Verilen metin:
========================================
Siyaset bilim(ciler)in, tartışadurduğu bir husustur devlet. Kim ne derse desin, devletin gerekliliğiyle birlikte milleti için olmayan devlet amacının dışına çıkmıştır. Zira en nihayetinde neye bağlanırsa bağlansın kuruluş amacı olarak devlet, insanların mutluluğunu hazırlamak ve insanları korumak için vardır. Bundan devlet değil, birey yani millet önceliklidir.
Türkiye'de de cumhuriyetin kuruluş yıllarından bu günlere -ara dönemler şeklinde olsa da- teori de olmazsa da maalesef pratikte onlarca yıl “millet devlet içindir” zihniyeti devlette başköşeyi tutmuş ve bu anlayışını da millete adeta dayatmıştır. Türkiye, bunun bedelini ağır ödemiş ve bu zihniyetin doğurduğu sistemsel sorunlarla boğuşmaya devam etmektedir. Ne yazık ki bu gün bile bu zihniyetin gerçekleştirdiği darbenin eseri olan bir anayasayla yönetilmeye devam ediyoruz. Din, dil, inanç ve eğitim noktasındaki handikaplarımız bu anayasanın ve bu çerçevede yetişen zihniyetin başyapıtları olarak karşımızda duruyor. Başörtüsü yasağı, katsayı farkı, Kürtçe konuşma yasağı, Kur'an-ı Kerim eğitimindeki yaş sınırı gibi yasak ve sınırlar bir zamanlar bu zihniyetin gözde(!) dayatmalarıydı. Anayasadaki ayrıştırıcı ve dayatmacı vurgular; yine karma eğitimin olması ve ana dilde eğitimin olmayışı gibi sorunlarsa millete meydan okumaya devam ediyor.
========================================
Kaynak malzeme:
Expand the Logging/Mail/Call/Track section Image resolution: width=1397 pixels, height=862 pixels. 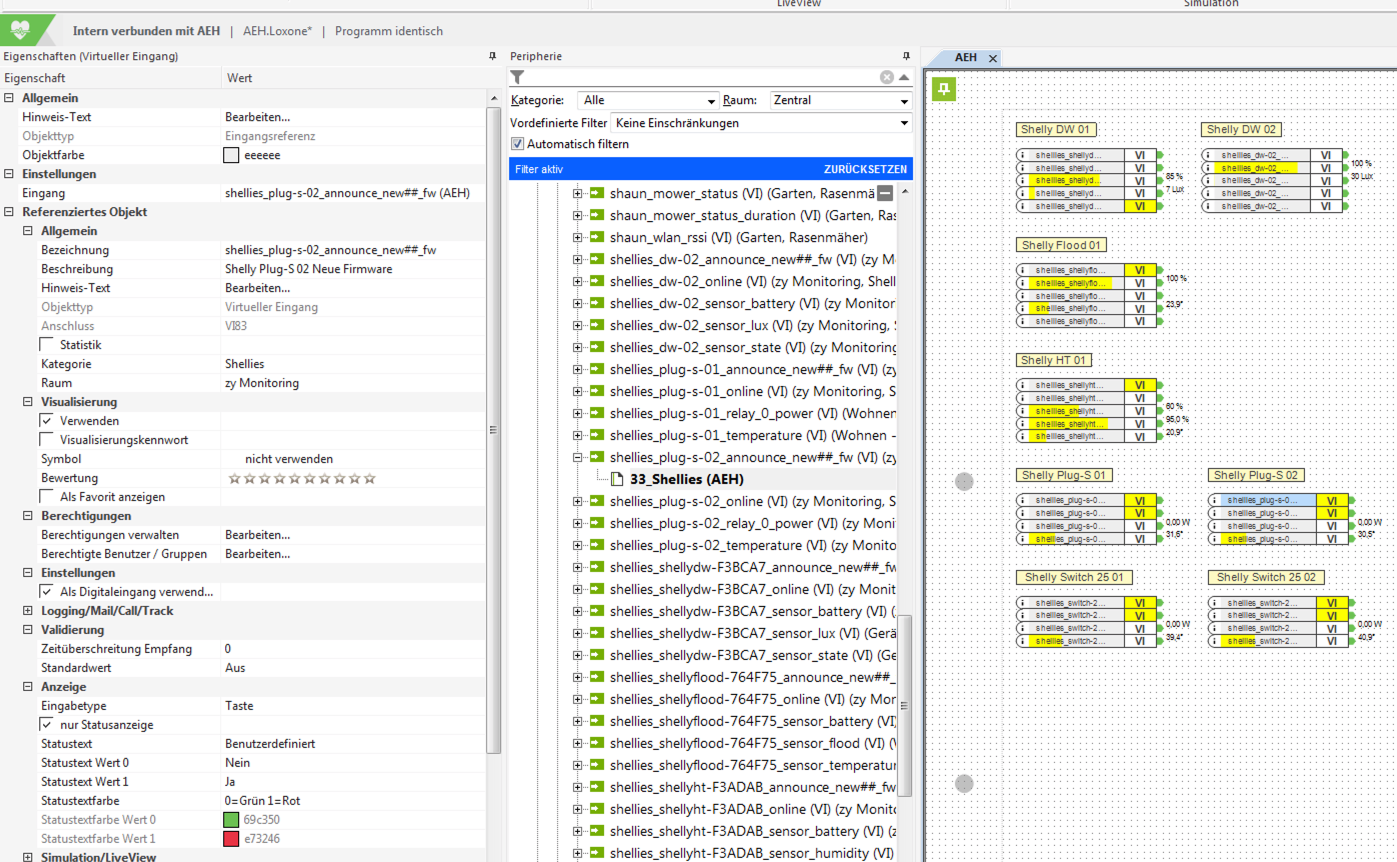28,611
========================================
Görev tanımı: Devlet ile millet ilişkisini ele alan metinde "Siyaset bilim(ciler)in, tartışadurduğu" ile başlayıp "yani millet önceliklidir." ile biten bölümü hiç değiştirmeden kopyalar mısın? Bu malzeme başka bir kaynaktan alınmıştır.

Görevin sonucu:
Siyaset bilim(ciler)in, tartışadurduğu bir husustur devlet. Kim ne derse desin, devletin gerekliliğiyle birlikte milleti için olmayan devlet amacının dışına çıkmıştır. Zira en nihayetinde neye bağlanırsa bağlansın kuruluş amacı olarak devlet, insanların mutluluğunu hazırlamak ve insanları korumak için vardır. Bundan devlet değil, birey yani millet önceliklidir.